Increasingly, western society is becoming indifference towards art. We live in a time, where even people who consider themselves ‘art lovers’ negotiate the price of artworks below their material costs, not covering other overhead (like studio rent) or actually feed the artist! At the same time these very ‘art lovers’ spend massive sums on vacations, TVs, cars, etc… They wouldn’t dare tell their dentist ‘Hey, can I have your service for free? After all, I will tell all my friends how great you are. So it’s really a great deal for you. Think of it as free advertising!” Sadly, this is the best an artist can even hope for these days: most people don’t even go to shows. And then there are those who go to our shows, drink our wine, eat our cheese and then leave – believing that they just ‘supported the arts’ because they made an ‘effort’ to see you show!
When did art become such a drag? Since when is going to an exhibition ‘making an effort to support the arts’? What happened to the joy of seeing a beautiful or startling painting? What about our cultural heritage?

● Source data:
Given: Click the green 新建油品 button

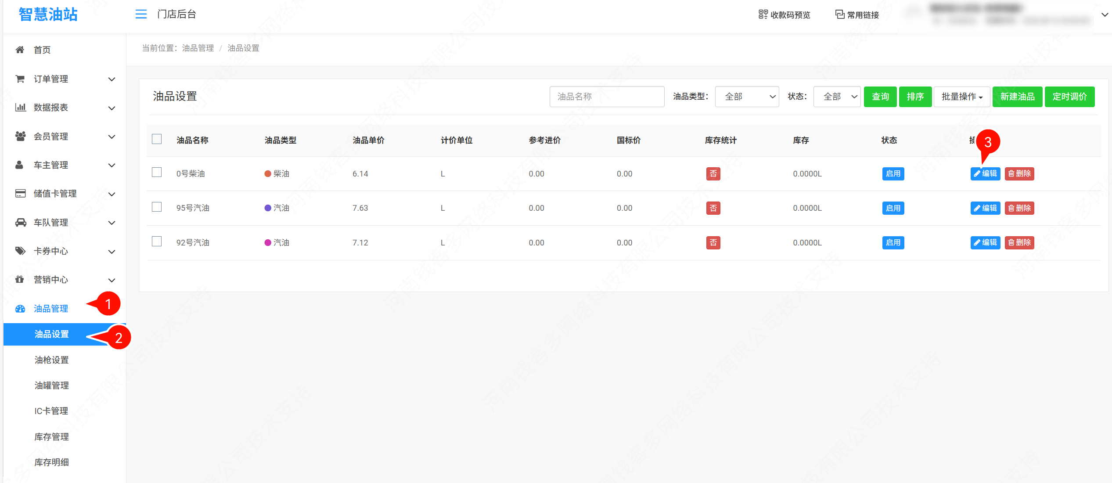Looking at the screenshot, I should [x=1017, y=97].
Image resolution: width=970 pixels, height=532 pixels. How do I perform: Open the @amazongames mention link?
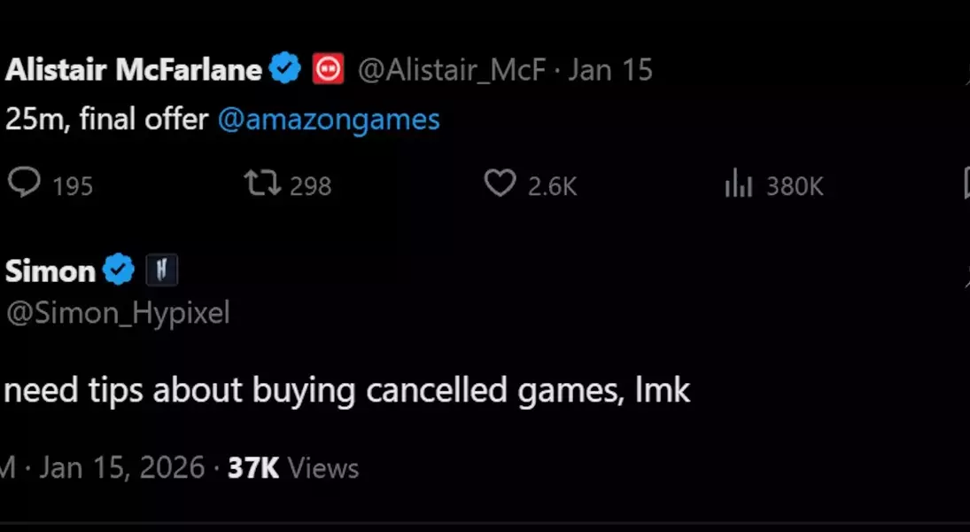pyautogui.click(x=329, y=120)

● Stated goal 1:
In the piece on public indifference toward art, what do people who attend shows consume there before leaving?
● Stated goal 2:
List every question the piece on public indifference toward art asks in its second paragraph.
● Stated goal 3:
Write the next part of the piece on public indifference toward art, picking up after its final sentence.

● Written reply 1:
The artists' wine and cheese.

● Written reply 2:
- When did art become such a drag?
- Since when is going to an exhibition 'making an effort to support the arts'?
- What happened to the joy of seeing a beautiful or startling painting?
- What about our cultural heritage?

● Written reply 3:
The last straw is the tragic fire in an Oakland studio and creative warehouse space, which took 36 lives.
I’m on strike! And I call on all other artists to join the strike!
In addition, I’m going to put together some ground-rules. Help me build and improve this manifesto. Here is my first basic draft:
The International Artist Manifesto
- I will never work/perform/show for free
- I will not give any of my artworks for free
- I will set fair and realistic prices, based on a calculation that will provide me with at least living/minimum wage (this one is complex so more about the calculation below)
- I will not agree to work/perform in unsuitable, inhumane or dangerous conditions
Fair Price Calculation
This is a work in progress – please chime in – here is just the first stab for visual artists:
- 12 months of materials costs (paints, canvasses, brushes, metals, etc…)
- 12 months studio rent
- 12 months of minimum wage at the hours you work
Divide this by the number of works you have created during this time.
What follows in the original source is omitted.